=== Required action ===
The copy should hold only the line containing "Task: Open help icon for LTI version" and the lines after it through the end of the material, each exact, with no pictures.

=== Dataset records ===
----
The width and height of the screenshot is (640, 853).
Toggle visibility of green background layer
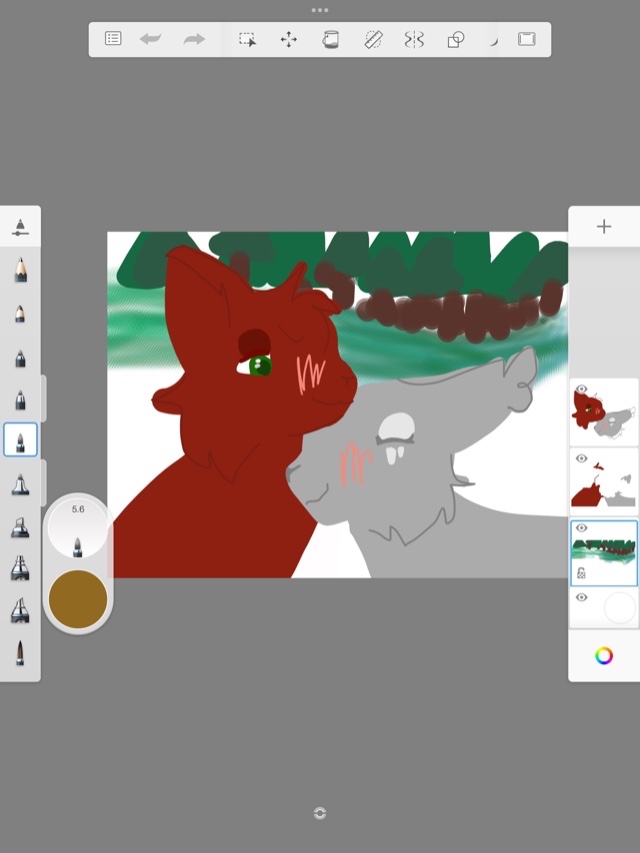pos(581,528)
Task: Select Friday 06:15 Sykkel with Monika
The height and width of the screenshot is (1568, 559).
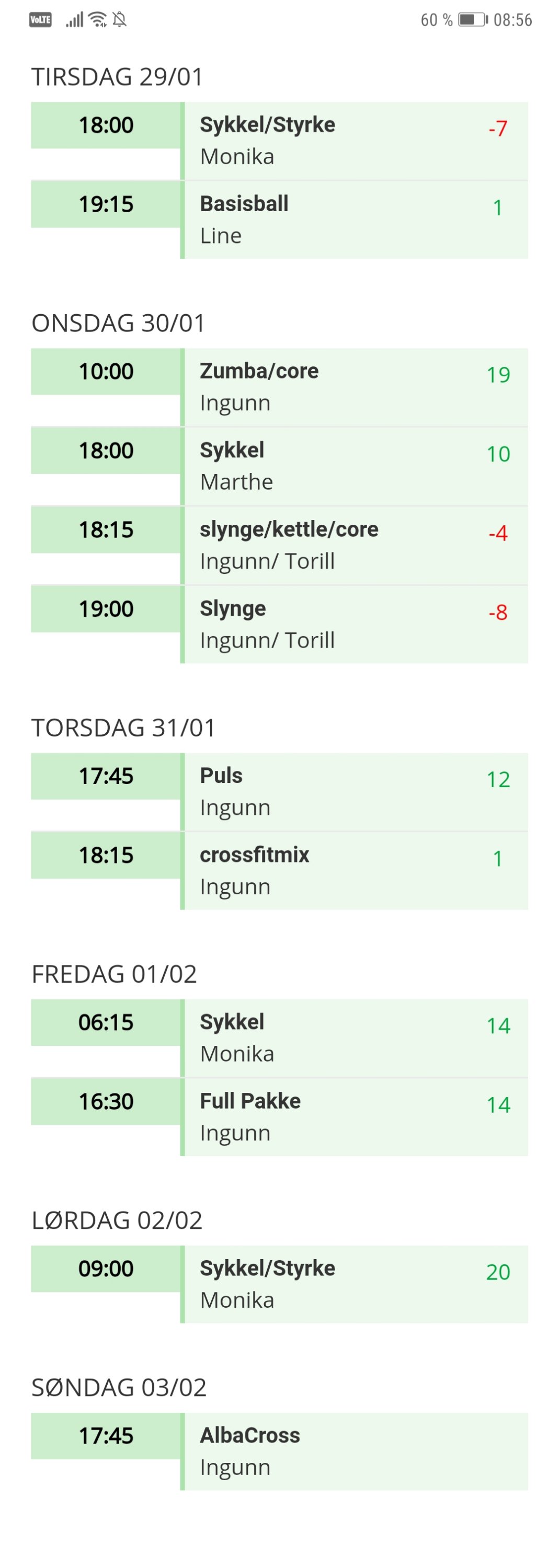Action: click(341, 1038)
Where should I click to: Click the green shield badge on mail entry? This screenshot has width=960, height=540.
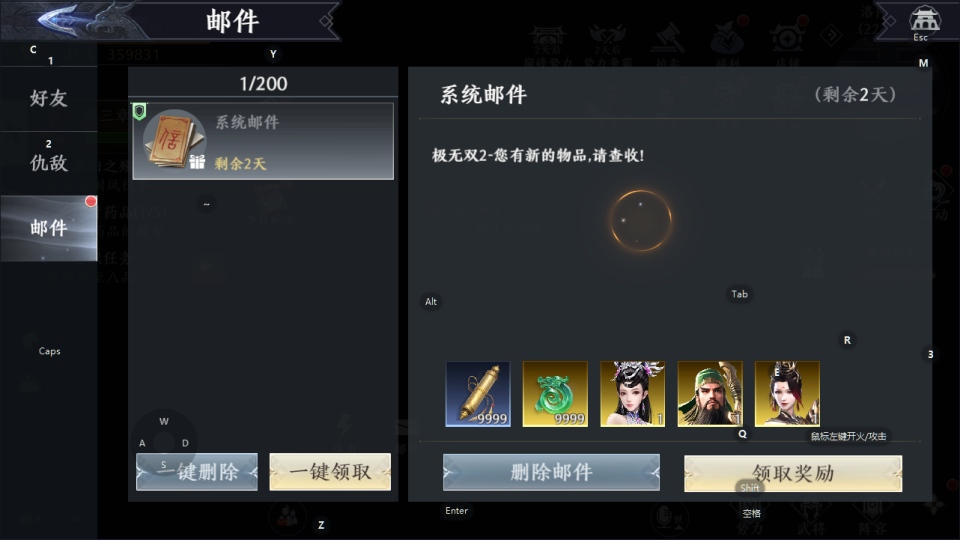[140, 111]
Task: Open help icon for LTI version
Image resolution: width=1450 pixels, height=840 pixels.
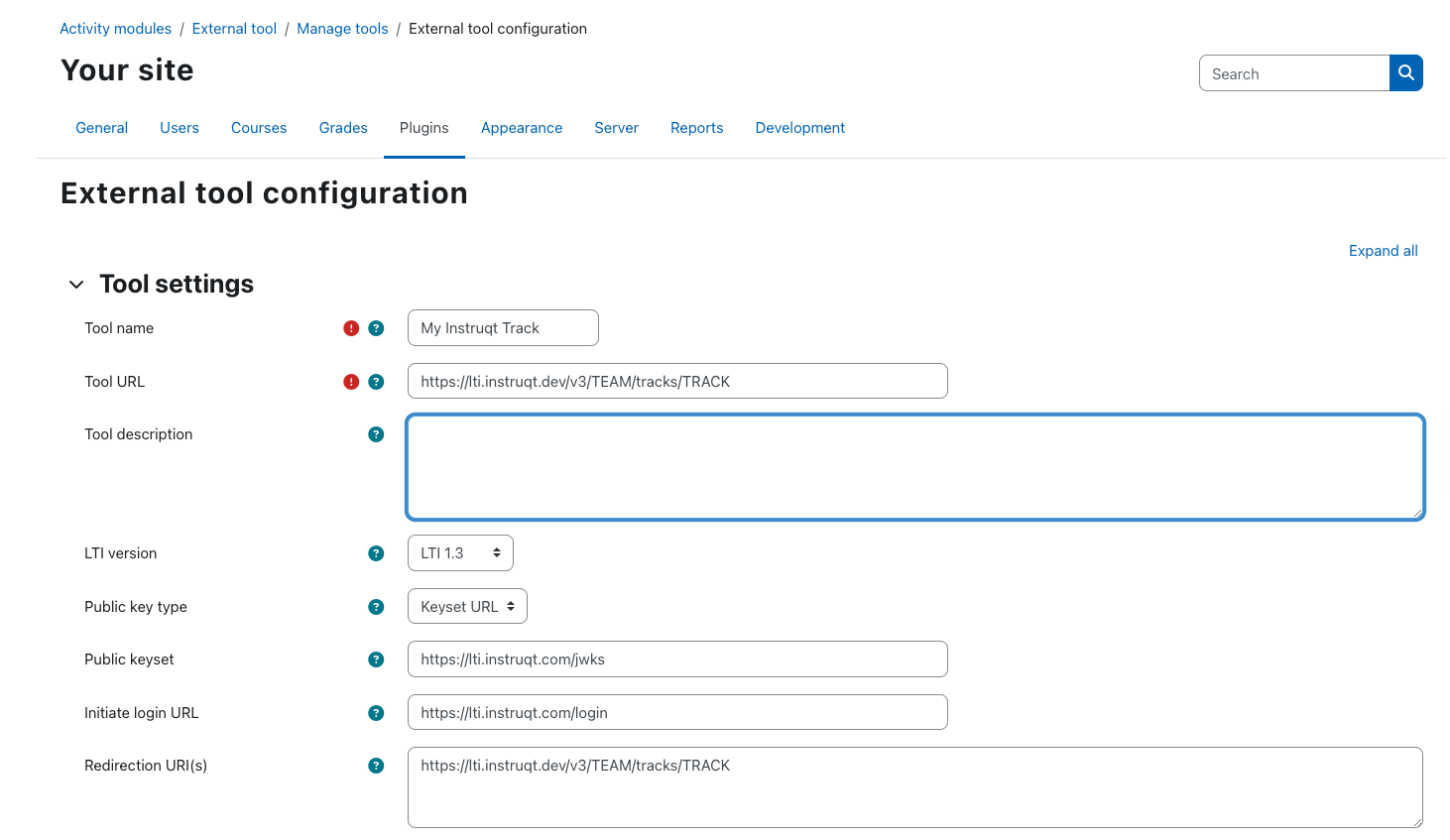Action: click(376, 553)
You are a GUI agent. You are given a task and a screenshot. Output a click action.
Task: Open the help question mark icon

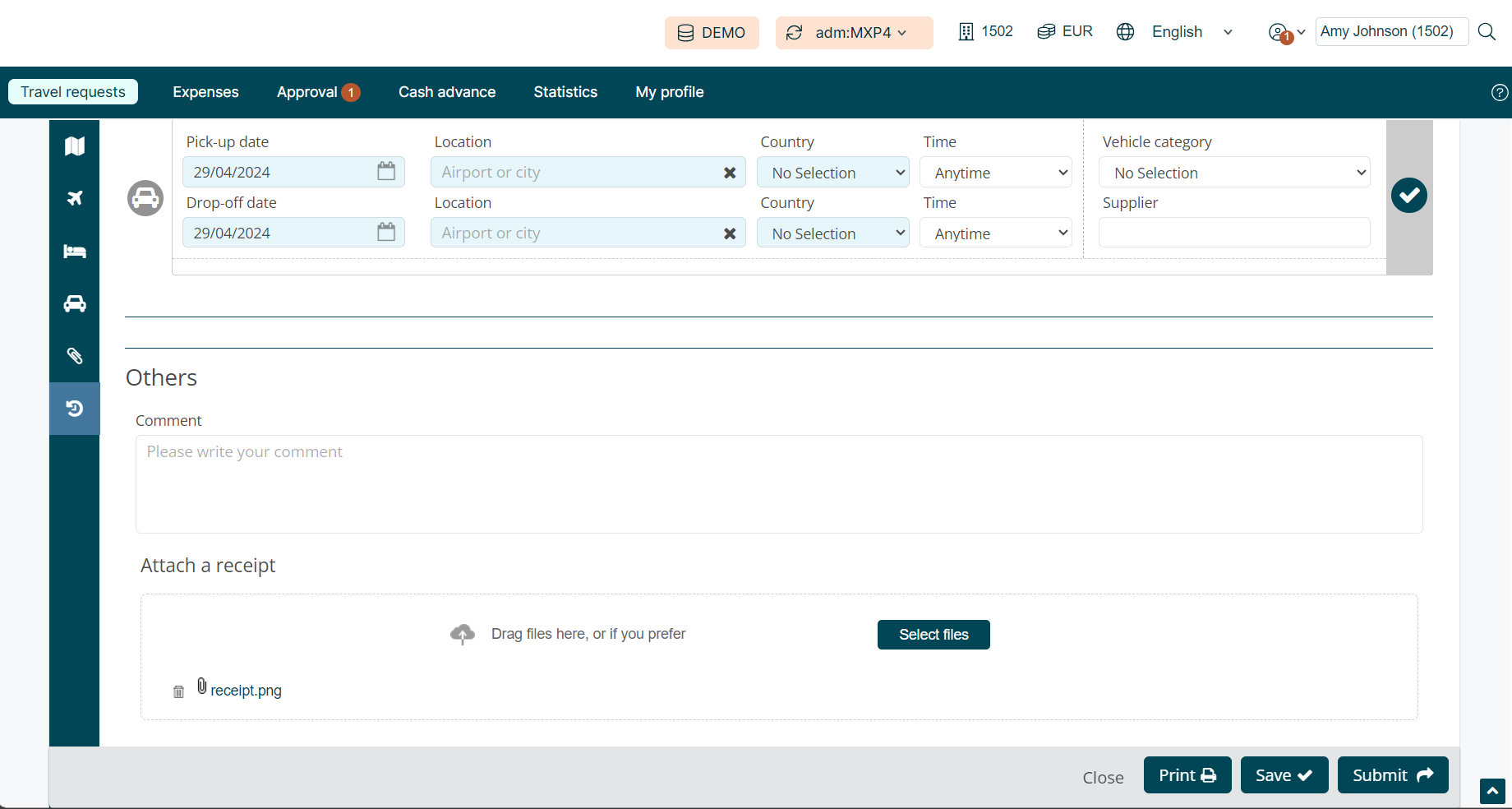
----
=== Solved exercise ===
Task: Open help icon for LTI version
Image resolution: width=1450 pixels, height=840 pixels.
Action: click(376, 553)
You are a GUI agent. You are given a task and a screenshot. Output a click action.
Task: Open the help question mark icon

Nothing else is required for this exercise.